The 1999 Cognitive Science Conference Paper Submission Format

CHREST+ : Investigating How Humans Learn to

Solve Problems Using Diagrams

Peter C.R. Lane, Peter C.-H. Cheng and Fernand Gobet

ESRC Centre for Research in Development, Instruction and Training,

School of Psychology, University of Nottingham,

University Park, NOTTINGHAM NG7 2RD, UK

{pcl,pcc,frg}@psychology.nottingham.ac.uk

Abstract

This paper describes the underlying principles of a computer model, CHREST+, which learns to solve problems using diagrammatic representations. Although earlier work has determined that experts store domain-specific information within schemata, no substantive model has been proposed for learning such representations. We describe the different strategies used by subjects in constructing a diagrammatic representation of an electric circuit known as an AVOW diagram, and explain how these strategies fit a theory for the learnt representations. Then we describe CHREST+, an extended version of an established model of human perceptual memory. The extension enables the model to relate information learnt about circuits with that about their associated AVOW diagrams, and use this information as a schema to improve its efficiency at problem solving.

Introduction

Earlier work has established the general form of a model of problem solving with diagrams and the kinds of internal representations required for effective performance. This project attempts to combine these ideas into a learning-based framework, so developing a computational model which can learn effective representations for problem solving with diagrams. Our framework is based on Chase and Simon’s (1973) chunking theory, which hypothesises that an expert’s memory contains a large number of perceptual chunks, which can be used for problem recognition and decomposition. CHREST (Gobet, 1998; Gobet & Simon, in press) is a computer model which uses a simulated eye and Short-Term Memory (STM) for learning a discrimination network of perceptual chunks. This model has been shown to provide an excellent fit to human data in the task of recalling chess positions.

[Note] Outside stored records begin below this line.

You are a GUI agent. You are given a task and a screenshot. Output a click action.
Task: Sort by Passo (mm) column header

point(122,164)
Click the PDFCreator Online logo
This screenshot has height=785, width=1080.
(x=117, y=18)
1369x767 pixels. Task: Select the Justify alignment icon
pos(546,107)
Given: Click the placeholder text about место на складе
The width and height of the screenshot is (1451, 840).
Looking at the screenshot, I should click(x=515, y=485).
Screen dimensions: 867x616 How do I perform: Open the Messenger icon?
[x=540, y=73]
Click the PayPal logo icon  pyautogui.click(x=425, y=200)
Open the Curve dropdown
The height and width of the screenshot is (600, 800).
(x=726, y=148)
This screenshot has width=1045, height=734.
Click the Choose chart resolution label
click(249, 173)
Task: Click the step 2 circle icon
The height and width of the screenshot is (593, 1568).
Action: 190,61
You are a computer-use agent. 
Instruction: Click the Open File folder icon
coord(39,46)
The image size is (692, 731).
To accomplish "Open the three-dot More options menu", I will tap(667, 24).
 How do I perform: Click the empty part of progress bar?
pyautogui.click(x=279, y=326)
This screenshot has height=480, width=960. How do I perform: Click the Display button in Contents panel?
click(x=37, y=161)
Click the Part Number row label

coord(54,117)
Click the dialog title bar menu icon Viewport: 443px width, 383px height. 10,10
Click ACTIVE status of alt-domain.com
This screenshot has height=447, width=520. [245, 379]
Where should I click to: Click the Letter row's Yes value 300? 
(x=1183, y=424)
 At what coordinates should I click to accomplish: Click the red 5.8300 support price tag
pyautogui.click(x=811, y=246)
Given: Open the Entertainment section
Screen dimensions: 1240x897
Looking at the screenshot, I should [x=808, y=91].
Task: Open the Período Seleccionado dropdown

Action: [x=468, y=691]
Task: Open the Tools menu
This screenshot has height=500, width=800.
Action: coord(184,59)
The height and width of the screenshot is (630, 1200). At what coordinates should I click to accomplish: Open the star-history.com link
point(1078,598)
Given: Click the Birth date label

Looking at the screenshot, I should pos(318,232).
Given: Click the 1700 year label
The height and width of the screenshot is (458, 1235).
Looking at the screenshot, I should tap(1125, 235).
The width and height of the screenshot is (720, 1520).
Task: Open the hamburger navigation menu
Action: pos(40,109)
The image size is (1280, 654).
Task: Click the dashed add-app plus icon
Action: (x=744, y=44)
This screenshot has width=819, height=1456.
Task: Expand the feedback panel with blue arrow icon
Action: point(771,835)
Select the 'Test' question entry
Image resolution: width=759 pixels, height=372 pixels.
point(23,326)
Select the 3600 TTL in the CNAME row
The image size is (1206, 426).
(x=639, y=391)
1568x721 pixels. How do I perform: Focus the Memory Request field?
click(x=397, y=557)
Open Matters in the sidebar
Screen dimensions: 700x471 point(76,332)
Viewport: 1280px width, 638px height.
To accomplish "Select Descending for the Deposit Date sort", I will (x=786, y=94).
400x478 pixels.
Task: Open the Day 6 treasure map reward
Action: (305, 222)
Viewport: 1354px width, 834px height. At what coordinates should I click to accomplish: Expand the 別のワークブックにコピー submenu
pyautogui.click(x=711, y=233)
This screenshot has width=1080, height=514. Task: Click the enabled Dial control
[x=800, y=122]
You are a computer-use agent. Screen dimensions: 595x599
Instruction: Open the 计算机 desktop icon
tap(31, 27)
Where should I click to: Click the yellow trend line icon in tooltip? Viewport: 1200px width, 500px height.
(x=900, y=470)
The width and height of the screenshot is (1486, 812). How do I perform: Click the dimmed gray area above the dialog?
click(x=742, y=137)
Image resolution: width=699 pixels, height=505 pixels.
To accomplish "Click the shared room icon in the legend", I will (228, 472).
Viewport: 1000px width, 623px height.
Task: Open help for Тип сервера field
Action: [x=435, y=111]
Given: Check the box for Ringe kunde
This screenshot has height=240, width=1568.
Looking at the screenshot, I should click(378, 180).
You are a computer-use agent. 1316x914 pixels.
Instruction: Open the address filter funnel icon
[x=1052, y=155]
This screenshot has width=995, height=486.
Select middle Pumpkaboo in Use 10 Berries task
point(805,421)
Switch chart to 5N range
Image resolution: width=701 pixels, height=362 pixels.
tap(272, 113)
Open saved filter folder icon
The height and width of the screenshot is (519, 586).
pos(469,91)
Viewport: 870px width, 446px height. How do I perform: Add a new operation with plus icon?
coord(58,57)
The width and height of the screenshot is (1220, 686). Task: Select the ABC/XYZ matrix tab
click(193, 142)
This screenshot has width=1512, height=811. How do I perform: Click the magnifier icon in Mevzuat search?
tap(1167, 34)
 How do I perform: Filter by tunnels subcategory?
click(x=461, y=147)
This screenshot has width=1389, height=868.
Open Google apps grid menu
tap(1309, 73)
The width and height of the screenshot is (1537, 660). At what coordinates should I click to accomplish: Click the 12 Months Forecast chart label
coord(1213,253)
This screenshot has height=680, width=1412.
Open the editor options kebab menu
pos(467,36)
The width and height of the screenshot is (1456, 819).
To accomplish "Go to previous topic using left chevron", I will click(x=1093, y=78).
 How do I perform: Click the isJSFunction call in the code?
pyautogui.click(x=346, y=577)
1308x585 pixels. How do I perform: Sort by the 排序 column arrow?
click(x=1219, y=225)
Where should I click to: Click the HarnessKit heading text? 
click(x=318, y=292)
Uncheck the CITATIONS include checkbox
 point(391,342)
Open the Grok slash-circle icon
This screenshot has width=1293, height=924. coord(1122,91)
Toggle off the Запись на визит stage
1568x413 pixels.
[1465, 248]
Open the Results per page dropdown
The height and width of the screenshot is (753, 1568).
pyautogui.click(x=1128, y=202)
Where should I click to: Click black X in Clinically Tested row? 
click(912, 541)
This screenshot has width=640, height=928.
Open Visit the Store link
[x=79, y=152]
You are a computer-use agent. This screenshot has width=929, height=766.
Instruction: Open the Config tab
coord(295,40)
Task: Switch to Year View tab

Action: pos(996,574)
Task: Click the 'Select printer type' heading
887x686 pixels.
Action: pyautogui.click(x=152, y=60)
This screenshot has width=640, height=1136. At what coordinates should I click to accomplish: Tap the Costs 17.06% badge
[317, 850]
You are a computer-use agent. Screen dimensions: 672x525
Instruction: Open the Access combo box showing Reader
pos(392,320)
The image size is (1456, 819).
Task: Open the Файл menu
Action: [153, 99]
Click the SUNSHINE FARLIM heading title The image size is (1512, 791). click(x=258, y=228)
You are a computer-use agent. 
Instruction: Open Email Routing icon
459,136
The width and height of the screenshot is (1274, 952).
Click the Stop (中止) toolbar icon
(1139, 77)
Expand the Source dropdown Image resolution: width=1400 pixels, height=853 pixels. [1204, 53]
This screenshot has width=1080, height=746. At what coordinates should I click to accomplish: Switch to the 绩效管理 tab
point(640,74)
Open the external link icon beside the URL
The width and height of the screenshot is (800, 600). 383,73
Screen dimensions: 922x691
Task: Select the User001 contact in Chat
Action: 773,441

CHREST shares a number of components with models of reasoning and inferencing with external representations (e.g. Tabachneck-Schijf, Leonardo & Simon, 1997). These include an external representation, a simulated eye and a STM. In general, the STM may contain a number of components, such as: a perceptual memory, for visuo-spatial information; a verbal memory, for propositional or sentential information; and also a memory for information relating to the current goals of the system. The Long-Term Memory (LTM) of CHREST is a discrimination network of perceptual chunks. In this paper we extend CHREST with an output device, a pen, for adding information to the external representation. More importantly, we include suitable internal representations for associating problem states with domain-specific information about possible solutions. Detailed work in this area has identified schemata as the primary representation of skilled knowledge (e.g. Koedinger & Anderson, 1990). However, in spite of this theory being the basis of intelligent tutoring systems (e.g. Koedinger & Anderson, 1993), no substantive computational model has been proposed for learning such representations. This question is addressed in the remainder of this paper.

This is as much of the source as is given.